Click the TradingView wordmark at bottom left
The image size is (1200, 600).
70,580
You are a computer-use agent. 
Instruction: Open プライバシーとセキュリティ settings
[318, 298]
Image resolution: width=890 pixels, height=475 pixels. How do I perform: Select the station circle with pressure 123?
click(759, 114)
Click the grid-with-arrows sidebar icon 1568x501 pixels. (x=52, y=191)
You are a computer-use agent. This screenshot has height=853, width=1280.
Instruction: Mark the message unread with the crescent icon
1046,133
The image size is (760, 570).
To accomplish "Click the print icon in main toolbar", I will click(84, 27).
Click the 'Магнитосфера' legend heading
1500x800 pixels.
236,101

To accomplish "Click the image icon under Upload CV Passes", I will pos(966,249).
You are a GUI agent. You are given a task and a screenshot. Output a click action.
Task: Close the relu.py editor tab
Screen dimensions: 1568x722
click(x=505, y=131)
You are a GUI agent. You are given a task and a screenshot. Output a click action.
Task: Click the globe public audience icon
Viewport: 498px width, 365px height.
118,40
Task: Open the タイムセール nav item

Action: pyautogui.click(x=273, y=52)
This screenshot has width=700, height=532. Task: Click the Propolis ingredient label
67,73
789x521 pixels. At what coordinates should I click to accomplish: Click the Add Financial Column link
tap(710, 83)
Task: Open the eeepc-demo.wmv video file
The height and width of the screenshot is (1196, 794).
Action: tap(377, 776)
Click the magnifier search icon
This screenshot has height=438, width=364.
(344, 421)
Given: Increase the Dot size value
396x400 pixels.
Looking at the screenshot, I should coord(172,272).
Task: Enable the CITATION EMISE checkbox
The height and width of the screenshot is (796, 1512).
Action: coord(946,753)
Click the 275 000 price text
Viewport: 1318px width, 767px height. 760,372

--------------------------------------------------

Reproduce all of the data above, substituting "Goal" for every "Instruction" and leaving everything else unchanged.

Click the TradingView wordmark at bottom left
The image size is (1200, 600).
70,580
You are a computer-use agent. 
Goal: Open プライバシーとセキュリティ settings
[318, 298]
Image resolution: width=890 pixels, height=475 pixels. How do I perform: Select the station circle with pressure 123?
click(759, 114)
Click the grid-with-arrows sidebar icon 1568x501 pixels. (x=52, y=191)
You are a computer-use agent. This screenshot has height=853, width=1280.
Goal: Mark the message unread with the crescent icon
1046,133
The image size is (760, 570).
To accomplish "Click the print icon in main toolbar", I will click(84, 27).
Click the 'Магнитосфера' legend heading
1500x800 pixels.
236,101

To accomplish "Click the image icon under Upload CV Passes", I will pos(966,249).
You are a GUI agent. You are given a task and a screenshot. Output a click action.
Task: Close the relu.py editor tab
Screen dimensions: 1568x722
click(x=505, y=131)
You are a GUI agent. You are given a task and a screenshot. Output a click action.
Task: Click the globe public audience icon
Viewport: 498px width, 365px height.
118,40
Task: Open the タイムセール nav item

Action: pyautogui.click(x=273, y=52)
This screenshot has width=700, height=532. Task: Click the Propolis ingredient label
67,73
789x521 pixels. At what coordinates should I click to accomplish: Click the Add Financial Column link
tap(710, 83)
Task: Open the eeepc-demo.wmv video file
The height and width of the screenshot is (1196, 794).
Action: tap(377, 776)
Click the magnifier search icon
This screenshot has height=438, width=364.
(344, 421)
Given: Increase the Dot size value
396x400 pixels.
Looking at the screenshot, I should coord(172,272).
Task: Enable the CITATION EMISE checkbox
The height and width of the screenshot is (796, 1512).
Action: coord(946,753)
Click the 275 000 price text
Viewport: 1318px width, 767px height. 760,372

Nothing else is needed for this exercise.